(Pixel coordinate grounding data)
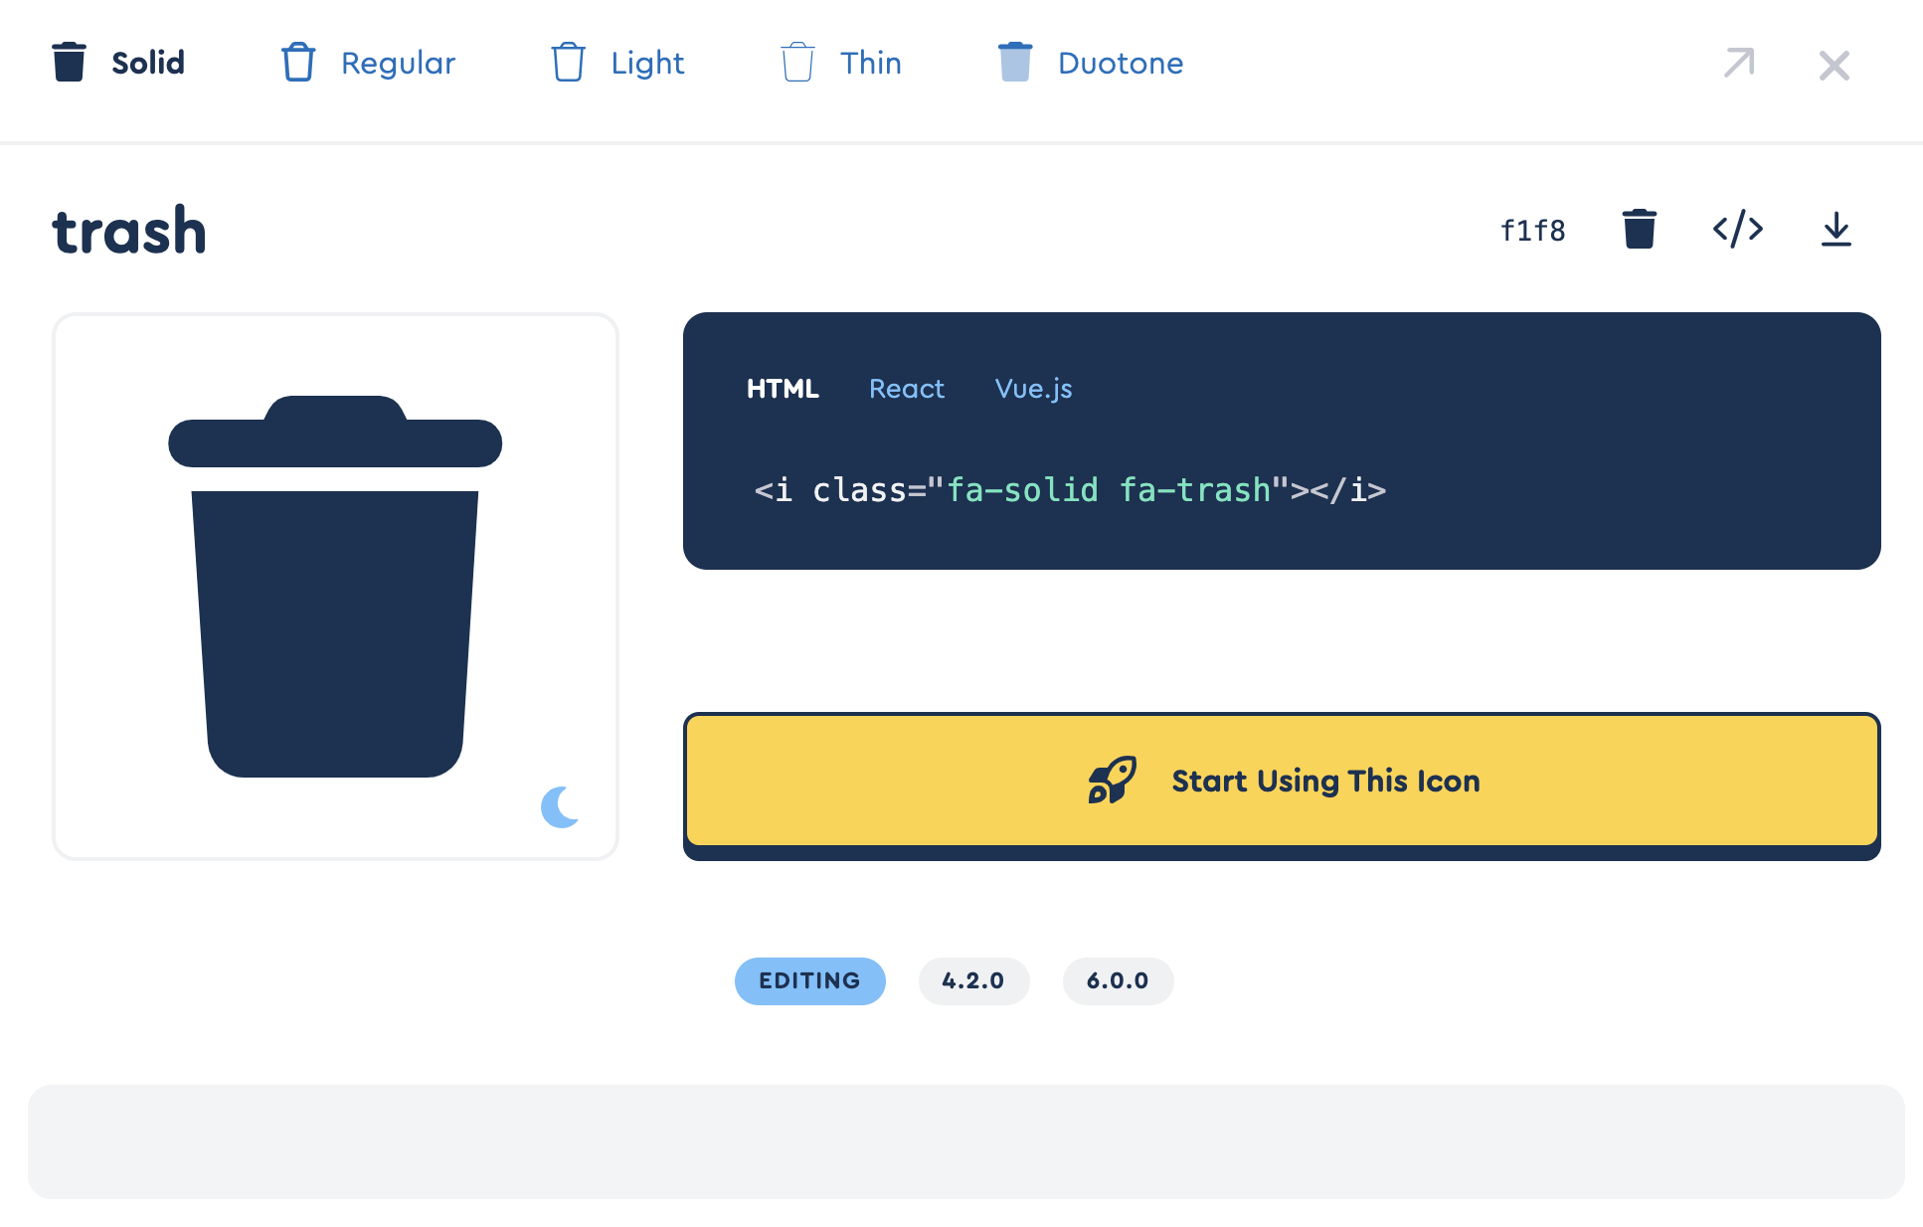Close the icon detail modal

(1834, 65)
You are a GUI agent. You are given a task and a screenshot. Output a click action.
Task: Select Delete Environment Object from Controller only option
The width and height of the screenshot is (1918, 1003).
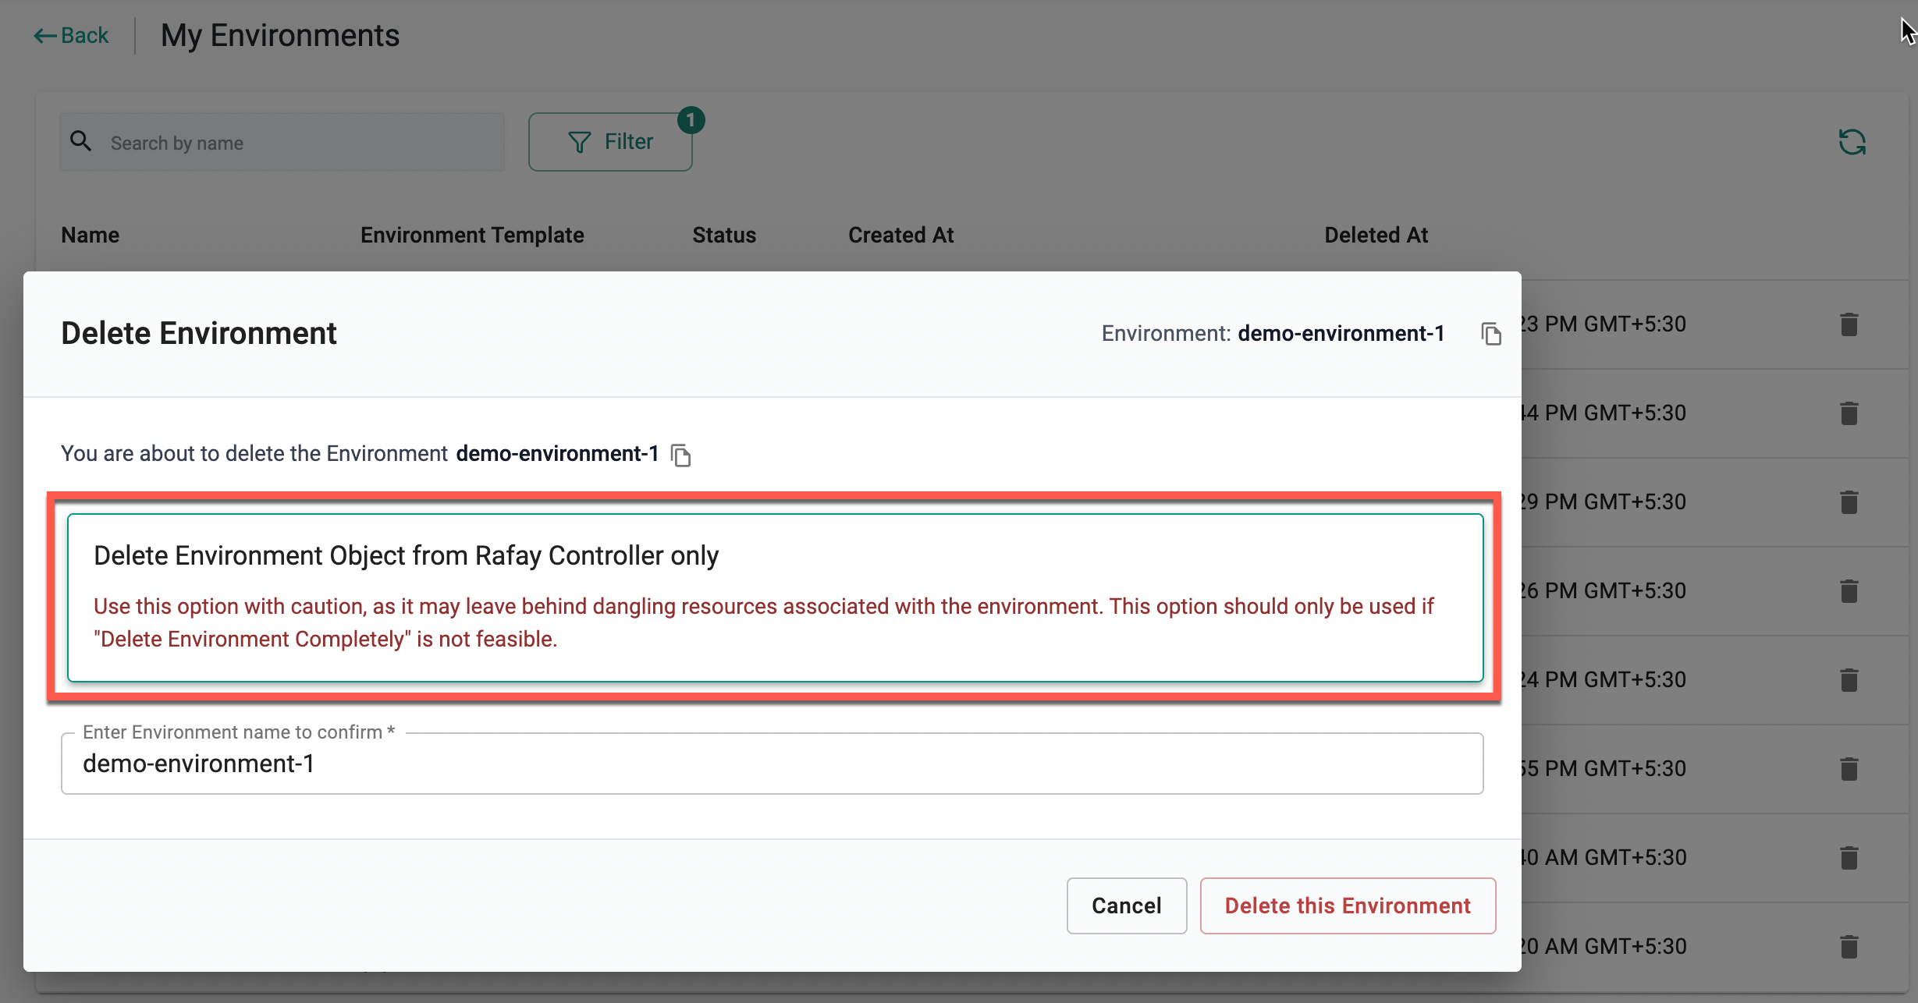774,597
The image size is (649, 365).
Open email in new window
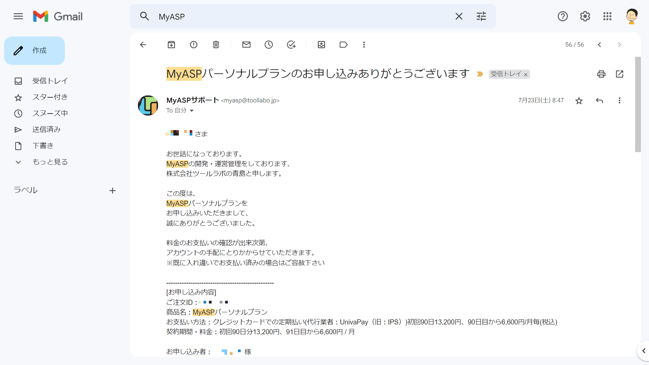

* Task objective: Set down exactly, and only, the lines from the one containing "The width and" through the last line of the entries. Pictures do not belong in the copy.

* Expected answer:
The width and height of the screenshot is (1918, 1003).
774,597
The image size is (649, 365).
Open email in new window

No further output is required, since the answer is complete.